Ideas are not important. Does that sound odd to you? I thought I might reiterate what a young filmmaker recently expressed. Ideas are not important. Good ideas, even brilliant ideas are a dime a dozen. What makes an idea important is execution. Unless the idea is put into work it remains inherently useless. Execution is the key. Of course, execution is difficult. Often, very difficult. Ideas are easy.
I find a lot of people make this mistake. They have a great idea and think they are on to something truly important. The truth is, an idea not acted upon, not executed remains essentially useless. I can’t tell you how many good ideas I’ve heard over a lifetime in this business. These often brilliant ideas came from co-workers, friends and colleagues. Of course, the idea never went any further than that. It remained a fascinating idea that never went anywhere. Once again, a great idea not executed remains useless. Some years ago, my colleagues and I came up with what we considered a good idea. The educational market place had a real need for instuctional media on the subject of Black history. Of course, we weren’t the only ones to recognize this need. There were other filmmakers who saw the need as well and they spoke enthusiastically about it. However, my colleagues and I stopped talking and began to put our ideas into action. Once again, a good idea is worthless unless acted upon. Unable to obtain financing, we reached deep into our own pockets until we were able to come up with enough money to finance our first film. We began to develop scripts and storyboards and even hired a few local scriptwriters to hammer our material into shape. It wasn’t easy, of course. Execution never is. Ideas are easy. Execution is hard work.

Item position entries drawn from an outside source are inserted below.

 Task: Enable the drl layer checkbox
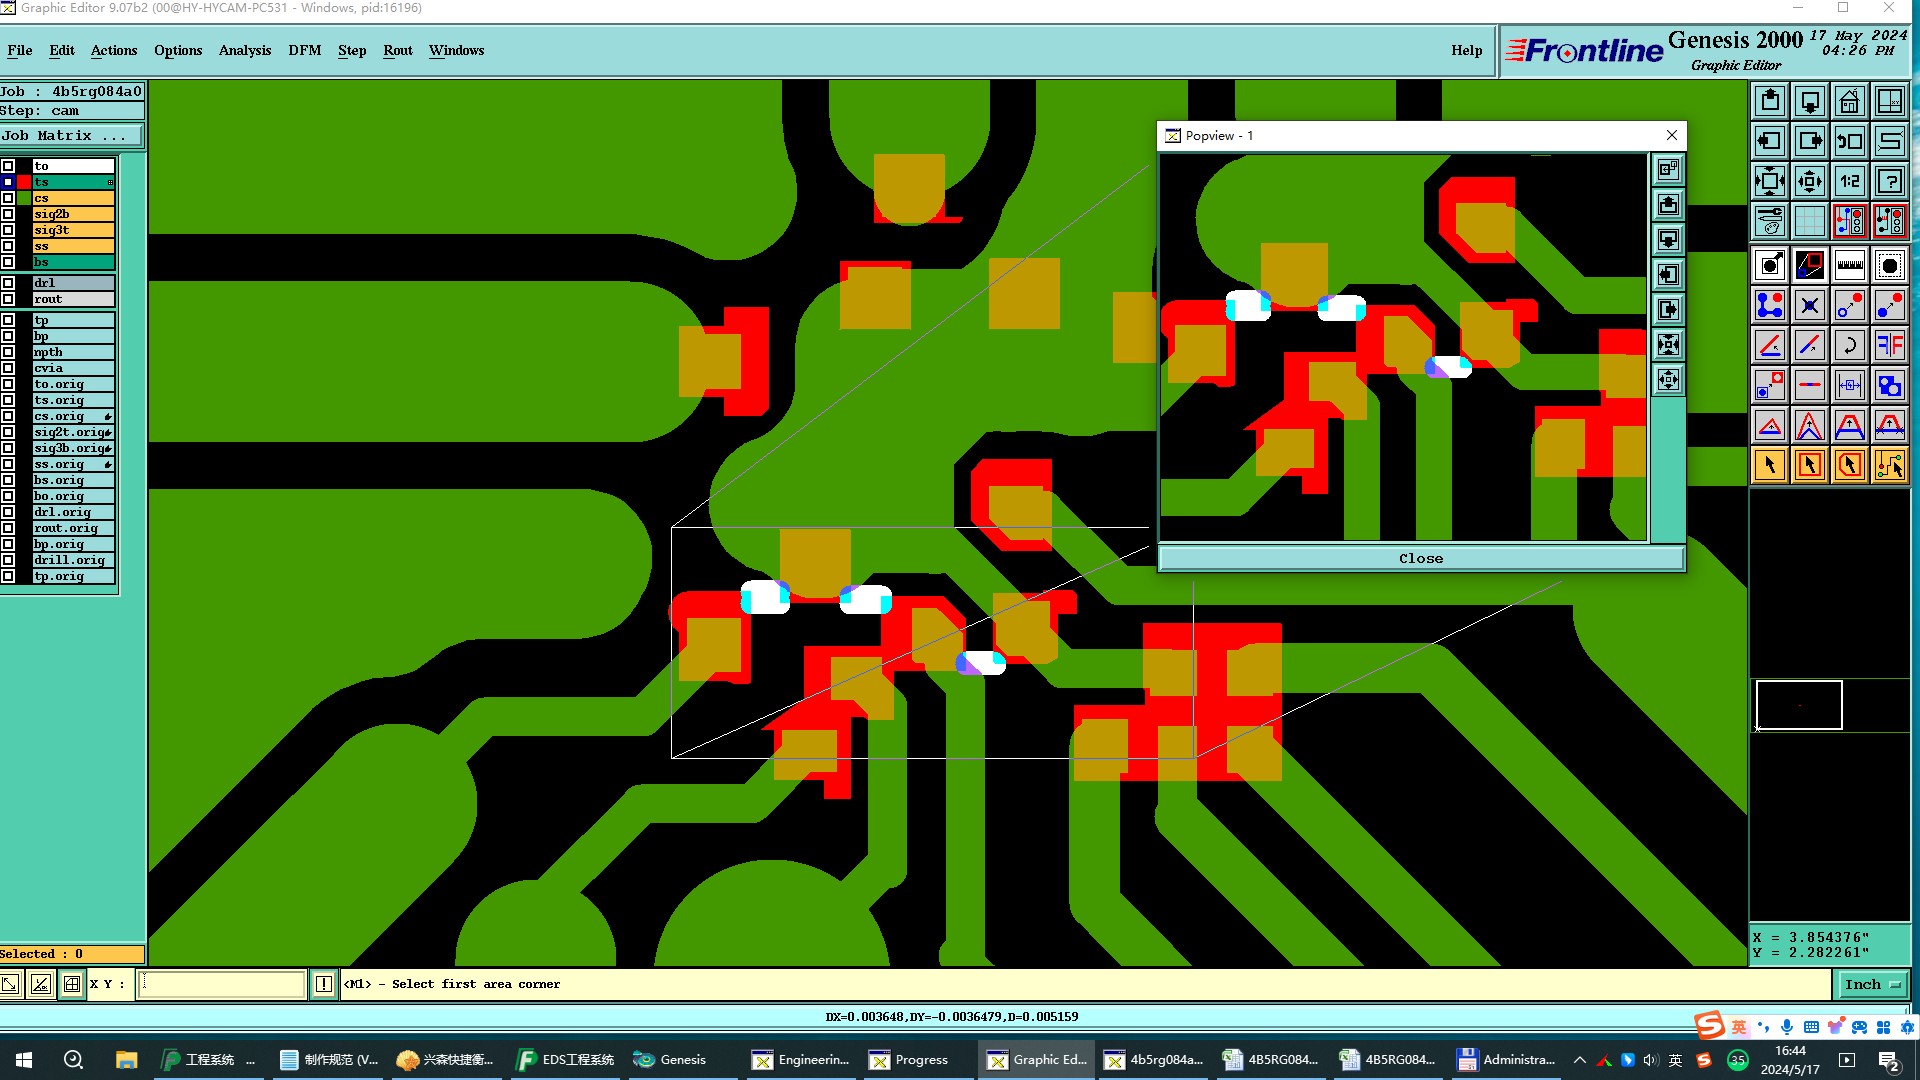pos(8,283)
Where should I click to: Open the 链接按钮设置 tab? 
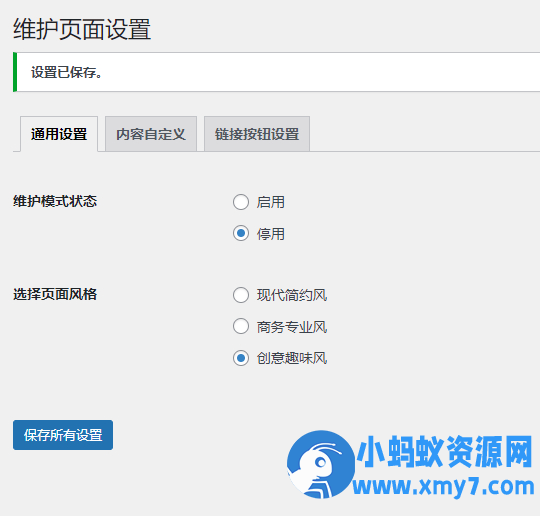[257, 134]
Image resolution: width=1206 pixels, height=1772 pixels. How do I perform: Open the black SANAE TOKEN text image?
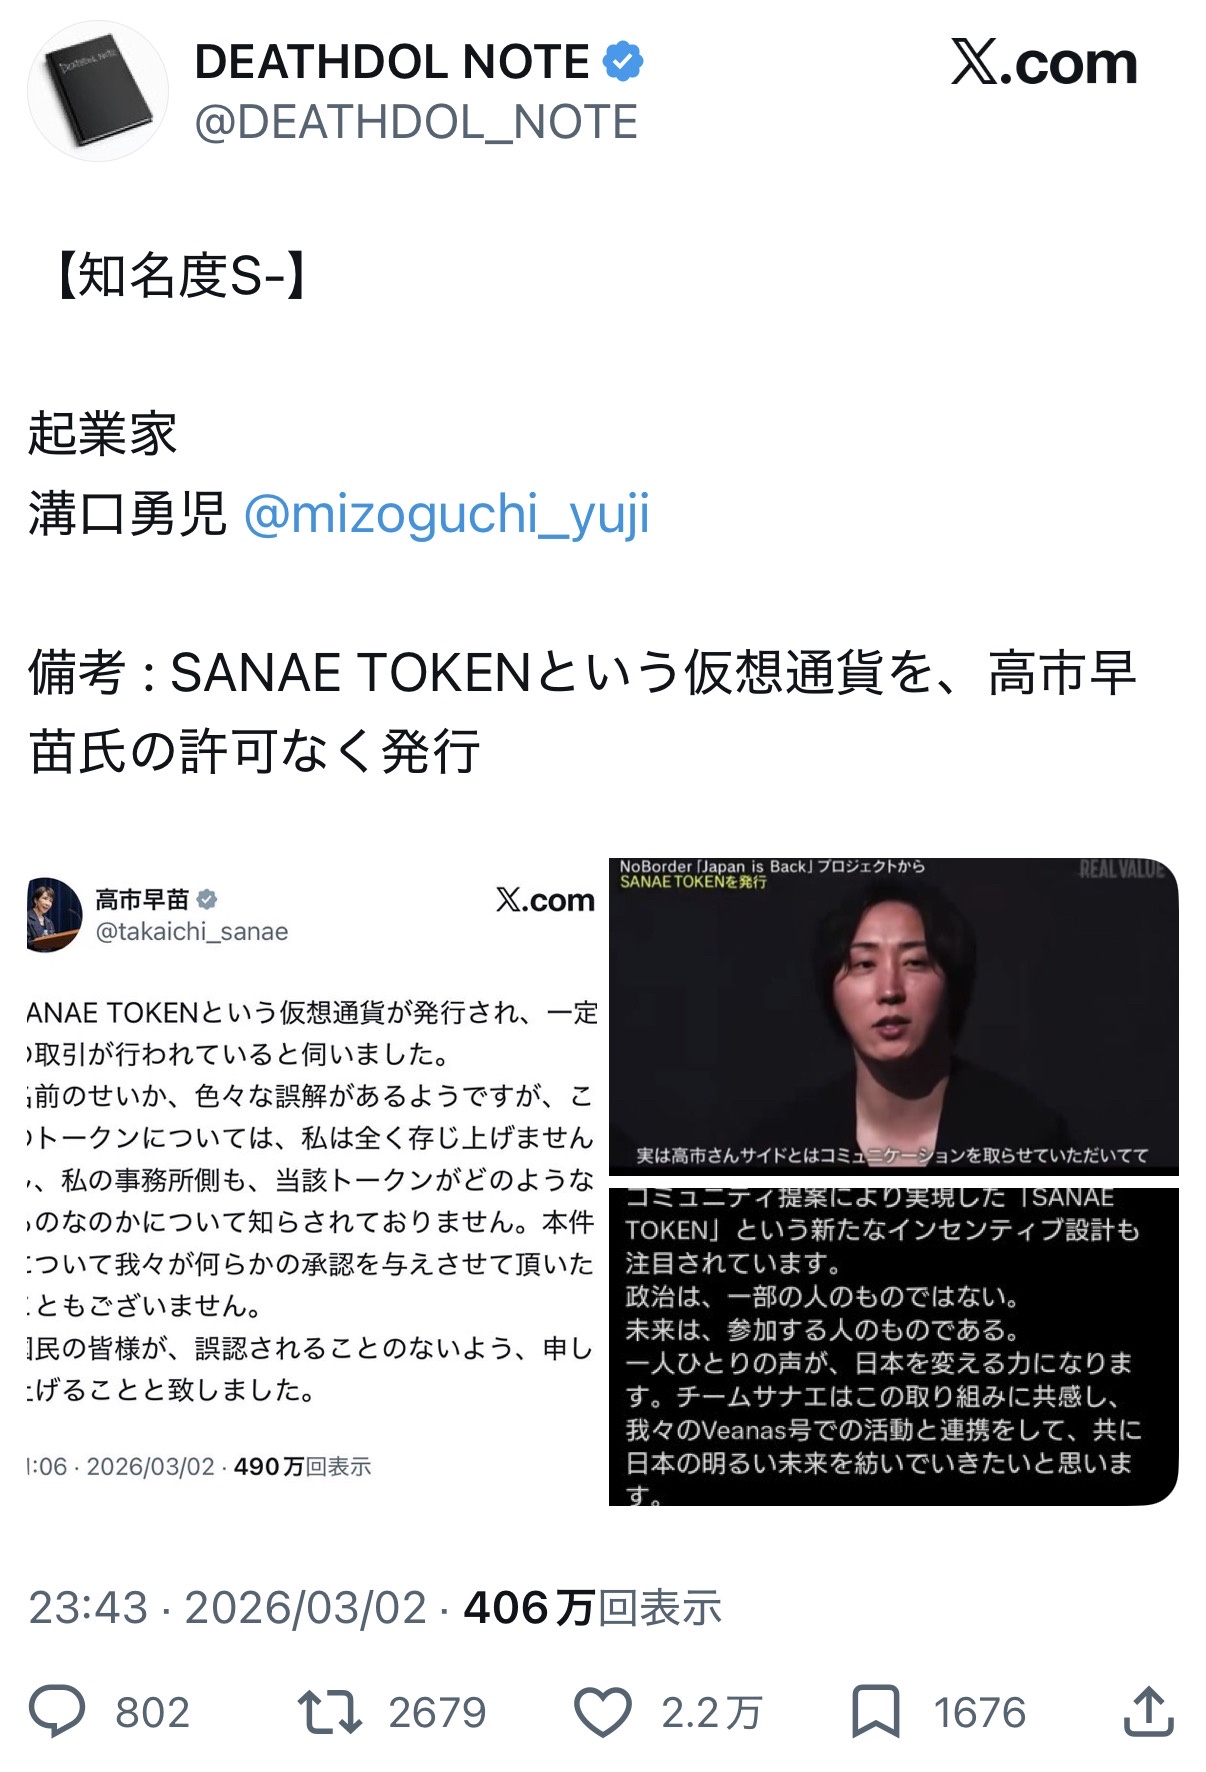click(x=894, y=1346)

Finally, let me add another important element to this discussion. It’s the idea of commitment. And, I mean by that, total commitment. When we took up our educational filmmaking crusade we knew that we would only achieve success by making a full time commitment. We acquired office space in the Wilshire district of Los Angeles, and one by one my colleagues left their jobs. As you can imagine, it was not an easy thing to do. I confess I was the last to leave my sweet storytelling job. You see, I had recently gotten a good job at the Walt Disney Studios. And, it wasn’t just a good job, it was a great job. It meant I even attended story meetings with the Old Maestro himself. You can imagine the surprised look on my bosses face when I informed him I was leaving the company. I had taken on a new role of movie producer in my own company. Naturally, you can’t be serious about that position and have a “Day Job” as well. Total commitment means not having a fall back position. It means not having a “Plan B.” This is something I continually remind would be motion picture producers. If you’ve a day job, you’re not really a producer. It’s not your job - it’s your hobby and hobbies don’t count for much in this business.
As young filmmakers we had no shortage of ideas. And of course, these ideas were immediately put into action. One thing was certain. We knew we would never be taken seriously unless we began to execute. In time, scripts were developed and filming began. There were times when we had three movies in various stages of development and production and it was a very exciting time. Our humble efforts probably seem minuscule compared to the big budget motion pictures of Hollywood but I take a certain pride in being able create our own motion pictures at a time when being a minority production company was not the easiest task in the movie business. Finally, I’ll ask whether you have a few good ideas or maybe even a few great ideas. Remember, that great idea is going nowhere unless you decide to execute. Unless you decide to make it happen. It’s something worth thinking about when you consider there’s no shortage of good ideas in Hollywood.